Sources: Yahoo! Finance, Thomson First Call, Thomson Financial/BaselineBlankenship sees high inventories and low coal prices as a "tremendous opportunity" for growth in the next 12-18 months: these conditions will create opportunities for Massey to acquire distressed miners and reduce labor competition.

Labor turnover has declined to about 13%-15% compared to 30% at the beginning of 2006, says Kohler. This more stable, productive workforce, plus a "modest improvement" on coal pricing should boost Massey's earnings to $1.62 a share in 2008.

Massey's thermal coal production for 2008 and most of 2009 is locked in contracts. Michael Dudas, metals and mining analyst at Bear Stearns, expects these to help Massey "generate good margins" in 2008.

The company has ample cash on balance and additional credit available to fund acquisitions and its share buyback program.

Still, Kohler says, "I like Massey solely due to their metallurgical coal market."

The weak U.S. dollar, high freight costs, tight growth in supplies from Australia due to port congestion, and strong global demand for steel has made "U.S. metallurgical coal very attractive," Kohler says. "This is the first year that they have received inquiries from Asian consumers."

The real overhang on Massey's stock, Heartland portfolio manager Evans says, is the "fear and concern about the potential adverse effects of litigation" for violating the Clean Water Act in a suit by the Environmental protection agency.

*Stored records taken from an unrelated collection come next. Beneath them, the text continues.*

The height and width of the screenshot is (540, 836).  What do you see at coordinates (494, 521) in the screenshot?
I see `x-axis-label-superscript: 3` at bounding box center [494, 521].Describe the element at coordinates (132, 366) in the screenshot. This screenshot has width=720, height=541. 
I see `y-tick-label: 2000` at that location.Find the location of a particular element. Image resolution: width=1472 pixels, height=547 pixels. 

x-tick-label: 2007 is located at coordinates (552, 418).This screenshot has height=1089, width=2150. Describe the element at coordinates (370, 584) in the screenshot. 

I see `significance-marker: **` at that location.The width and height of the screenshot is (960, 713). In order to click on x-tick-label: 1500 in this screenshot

Evans denounces the lofty estimates of $2 billion in fines for thousands of alleged violations and says, "I think the market is overreacting."

Massey CEO Blankenship says: "We feel that the government is being unreasonable" and that concerning this lawsuit he is "very comfortable it is immaterial."

Third-party consultants peg Massey's liabilities at $1.5 million to $7 million. Blankenship, whose estimates range from no fines to $1 million, says that Massey could have settled out of court but opted not to in order to set precedence for other cases.

Another lawsuit is trying to rescind permits allowing for mountain-top mining in West Virginia. Blankenship expects the issue to be resolved and says that Massey has the ability to shift to other reserves to shore up production.

Certainly, a further pullback in coal prices, high costs related to regulations and law suits or other economic pressures could derail Massey's growth picture.

However, Bear Stearns analyst Dudas says that so far it looks like that Massey's strong balance sheet, overall consumer demand for metallurgical coal, and the weak dollar offer "some positive catalysts that should help move the stock higher."